= Source extract =
I have verified VMkernel log also but i am unable to find anything during this time.

0 Kudos
ICTSTC
Contributor
Contributor

Might it be network related? A task that runs the same time every day that uses up alot of network or alot of resources of 1 VM? 

0 Kudos
vijay_ayar
Contributor
Contributor

During this time Network is running at normal speed. but based on esxtop command each and every vm server are taking high latency. which i mentioned in the attached file. So i want to know how to find the cause of vmware 6.7.

0 Kudos
depping
Leadership
Leadership

Are you using Storage DRS and/or Storage IO Control?

0 Kudos
vijay_ayar
Contributor
Contributor

I am using Dell Me4 Storage Device and its direct connected to all 4 vm servers by iscsi controller.

0 Kudos
vFouad
Leadership
Leadership

Are any of your VM's databases? is there an internal automated database cleanup happening? MSSQL will auto schedule something like that...

In the above question, they were asking if you have the vSphere Storage DRS feature enabled, or vSphere Storage IO control:
Storage DRS:
from vCenter -> Cluster -> Configure -> Services -> Storage DRS (is it on or off here?)

Storage IO Control:
From the Datastore view in vCenter -> <datastore> -> Configure -> settings -> General -> Datastore capabilities section (is Storage I/O Control enabled?)

0 Kudos
vijay_ayar
Contributor
Contributor

We are using the Sybase database for one of the applications. and it's working on a few servers. So the schedule stuff I will have to verify once again by login into the database

Also, I am using individual VM ESXi as of now. So I am not getting the option as mentioned above..

Also is there any way or any command on the VM ESXi server, were I can find the server which cause the latency?  So i can look into the server in depth.

0 Kudos
depping
Leadership
Leadership

you could look at esxtop and look at "v" as that shows you IO for the VMs.

= Tasks and exercises =
a: Answer these from the VMware latency thread:
(i) What storage device does vijay_ayar use, and how is it connected to the servers?
(ii) Which database does vijay_ayar say runs for one of the applications?
(iii) In esxtop, which key shows IO for the VMs?
b: Translate this sentence from the VMware latency thread into Spanish: "you could look at esxtop and look at "v" as that shows you IO for the VMs."
c: Carry on the VMware latency thread with the next reply, starting after its last post.
The material has no connection to the VMware latency thread.

= Stored data =
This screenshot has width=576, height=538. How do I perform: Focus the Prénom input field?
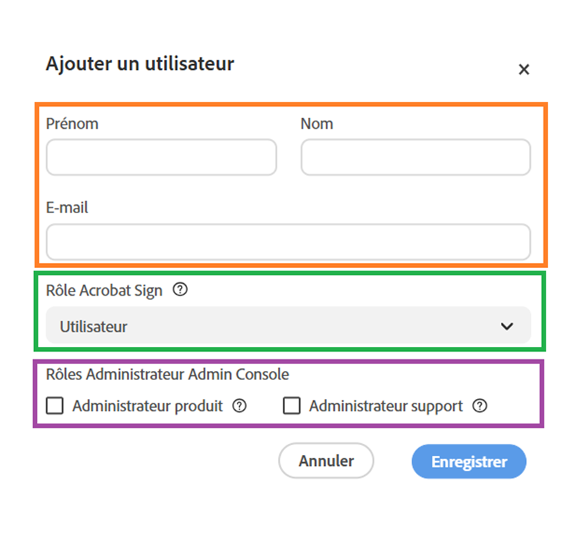tap(161, 157)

= Expected results =
a:
(i) A Dell Me4 Storage Device, connected directly to all 4 VM servers by an iSCSI controller.
(ii) Sybase.
(iii) "v".

b: Podría revisar esxtop y fijarse en "v", ya que eso le muestra la E/S de las máquinas virtuales.

c:
vijay_ayar
Contributor
Contributor

thanks for your support.

Is there any way we can bind queued dept per virtual machine?  few virtual machine spike 1000 cmd packets during night time and sometime in the day. also.

 

 

0 Kudos
depping
Leadership
Leadership

you set limits on a VM for IOPS:

https://kb.vmware.com/s/article/1038241

 

Screenshot 2023-06-08 at 13.44.30.png

0 Kudos
vijay_ayar
Contributor
Contributor

I have tried but still we are getting high latency on DAVG/CMD  sometimes and due to this reason we are getting virutle machine latency.

Is there any bug on Vmware 6.7 patch 3 so far?

0 Kudos
vFouad
Leadership
Leadership

The last build of 6.7 is build number: 20497097; it was released on 06 October, 2022. 
You can check that directly on the host either from the splash page on ESXi or connect via ssh and run vmware -vl


vSphere 6.5/6.7 End of General Support was 15 October 2022.
Technical Guidance for vSphere 6.5 and vSphere 6.7 is available until November 15, 2023
For detail on what those terms mean see: https://www.vmware.com/support/lifecycle-policies.html

At a high level that means there will be no new patches for 6.5/6.7.
Updating to a newer release would probably serve you well here, then you could open an SR and get the global support team to work with you to pin point the cause of your issues, they would want a full log bundle. 

Have you checked the array side to make sure it isn't encountering issues on its storage processors during the times you are seeing the latency or it isn't scheduled to auto tier or otherwise optimize storage during this time?
You may be asking for more burst IOPs than your storage can deliver.

Thanks,

vFouad

0 Kudos
vijay_ayar
Contributor
Contributor

Hello vFouad,

           I am already using Vmware esxi 6.7 Patch3 on 4 hosts with Dell ME4024 by adapt raid setup and 2.4 sas x 24 hdd at the moment. So far during latency, i could not find any latency or any iops request on Storage.

But if you have any command or any tool to verify in detail than can you please help me with the command for Dell ME4 storage device? So i can find in detail more for the same.

 

0 Kudos
kastlr
Expert
Expert

Hi,

you mentioned that your 4 servers are directly attached to the storage array, but you didn't share the info how many pathes are used by each host.

If you did follow the BP each host should have at least 2 links to the array (one per storage processor).
As a result each host should have 2 pathes to each LUN, and you should check for each LUN if all nodes uses the same path selection policy.

Because LUNs are "owned" by a single storage processor you should also check that all nodes send their IOs to that LUN via the same storage processor.

I.e, if one node did send IOs to a datastore which resides on LUN 0 via storage processor A and another node talking to the same datastore uses a path via storage processor B the LUN might frequently trespass between both storage processors.

This would have a massive impact on IO performance.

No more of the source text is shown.